By Hannah Van Demark

Entering into my senior year in the fall 2014, I hoped to write my thesis on the 1994 U.S. intervention in Haiti. During the summer 2014, the National Archives released thousands of Clinton records including details of the consideration of military action in Haiti during the early 1990s. Most of the newly released documents are available exclusively at the Clinton Presidential Library. The History Department constantly reinforces the importance of “going to the source,” and, as a senior history major, I was excited about the prospect of conducting original research at the Clinton Presidential Library. Thanks to the generosity of the Evalyn Clark Fellowship, I had the opportunity to do just that.

During October 2014, I was in Little Rock for four days and spent each of the days in the Clinton Archives from 9 a.m.–4 p.m.

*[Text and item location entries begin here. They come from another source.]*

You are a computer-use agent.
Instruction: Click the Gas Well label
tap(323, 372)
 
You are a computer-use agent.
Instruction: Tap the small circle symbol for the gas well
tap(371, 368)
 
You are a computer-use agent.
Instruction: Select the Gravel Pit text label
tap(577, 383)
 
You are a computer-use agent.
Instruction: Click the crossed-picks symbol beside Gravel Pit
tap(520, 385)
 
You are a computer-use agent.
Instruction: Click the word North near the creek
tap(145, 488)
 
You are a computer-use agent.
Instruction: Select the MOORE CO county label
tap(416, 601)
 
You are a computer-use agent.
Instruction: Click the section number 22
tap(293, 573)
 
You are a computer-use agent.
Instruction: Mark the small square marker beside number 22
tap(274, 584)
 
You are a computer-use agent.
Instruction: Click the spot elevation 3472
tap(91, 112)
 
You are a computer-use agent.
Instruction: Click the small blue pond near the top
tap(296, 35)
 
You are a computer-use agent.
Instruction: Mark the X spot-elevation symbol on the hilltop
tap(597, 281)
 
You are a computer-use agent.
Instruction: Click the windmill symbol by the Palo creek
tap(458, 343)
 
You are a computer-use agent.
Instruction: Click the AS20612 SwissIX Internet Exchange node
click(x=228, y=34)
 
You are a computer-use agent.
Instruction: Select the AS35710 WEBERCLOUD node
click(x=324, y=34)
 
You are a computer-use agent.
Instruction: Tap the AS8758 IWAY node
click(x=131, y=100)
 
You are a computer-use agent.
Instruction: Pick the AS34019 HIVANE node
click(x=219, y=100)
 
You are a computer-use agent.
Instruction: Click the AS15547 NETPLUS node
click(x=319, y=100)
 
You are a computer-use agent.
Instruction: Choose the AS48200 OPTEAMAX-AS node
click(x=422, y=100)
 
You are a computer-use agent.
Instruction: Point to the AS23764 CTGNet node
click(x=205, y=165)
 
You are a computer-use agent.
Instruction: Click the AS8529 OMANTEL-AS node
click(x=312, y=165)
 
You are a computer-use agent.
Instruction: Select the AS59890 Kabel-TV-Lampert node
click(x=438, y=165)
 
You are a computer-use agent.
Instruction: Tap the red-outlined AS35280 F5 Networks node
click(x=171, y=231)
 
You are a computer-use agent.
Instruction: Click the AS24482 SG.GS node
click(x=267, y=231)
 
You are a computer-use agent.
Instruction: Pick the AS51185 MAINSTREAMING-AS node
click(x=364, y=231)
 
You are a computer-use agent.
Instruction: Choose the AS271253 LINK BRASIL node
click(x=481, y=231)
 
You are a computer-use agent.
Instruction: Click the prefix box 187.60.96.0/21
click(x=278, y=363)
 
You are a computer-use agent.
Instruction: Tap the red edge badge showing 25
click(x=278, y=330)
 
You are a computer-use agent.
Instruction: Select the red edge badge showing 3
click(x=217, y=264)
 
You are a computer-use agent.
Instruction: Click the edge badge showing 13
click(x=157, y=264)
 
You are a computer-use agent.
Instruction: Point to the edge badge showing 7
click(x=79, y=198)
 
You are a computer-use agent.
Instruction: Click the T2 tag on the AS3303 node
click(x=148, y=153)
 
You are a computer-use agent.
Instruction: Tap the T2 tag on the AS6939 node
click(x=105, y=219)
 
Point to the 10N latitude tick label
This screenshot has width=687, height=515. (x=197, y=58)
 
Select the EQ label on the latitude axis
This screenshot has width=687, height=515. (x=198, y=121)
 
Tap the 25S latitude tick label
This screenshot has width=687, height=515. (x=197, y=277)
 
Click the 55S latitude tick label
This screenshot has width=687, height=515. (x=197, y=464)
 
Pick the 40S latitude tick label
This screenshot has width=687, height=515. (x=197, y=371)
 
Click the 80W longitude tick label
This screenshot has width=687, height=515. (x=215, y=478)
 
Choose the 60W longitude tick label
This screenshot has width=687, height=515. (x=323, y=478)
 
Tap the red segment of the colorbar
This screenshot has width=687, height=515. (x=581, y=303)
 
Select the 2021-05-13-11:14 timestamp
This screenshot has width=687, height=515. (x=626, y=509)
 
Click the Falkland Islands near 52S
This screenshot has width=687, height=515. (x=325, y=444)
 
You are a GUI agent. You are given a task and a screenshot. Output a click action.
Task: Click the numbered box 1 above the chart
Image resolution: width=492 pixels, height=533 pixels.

Four collection lists were particularly useful to my research, including the national security council records regarding Haiti, communications between Clinton and his National Security Advisor Anthony Lake regarding Haiti, the Administration’s record on President Jean-Bertrant Aristide of Haiti, and records of Clinton’s National Security Council Foreign Policy Speechwriter Anthony Blinken. Analyzing these recently declassified documents gave me a much greater understanding of the internal discussions and considerations leading up to the 1994 U.S. intervention into Haiti. After being told to “go to the source” over the last three and a half years, I am very grateful I had the opportunity to visit the Clinton Presidential Library to conduct research for my senior thesis.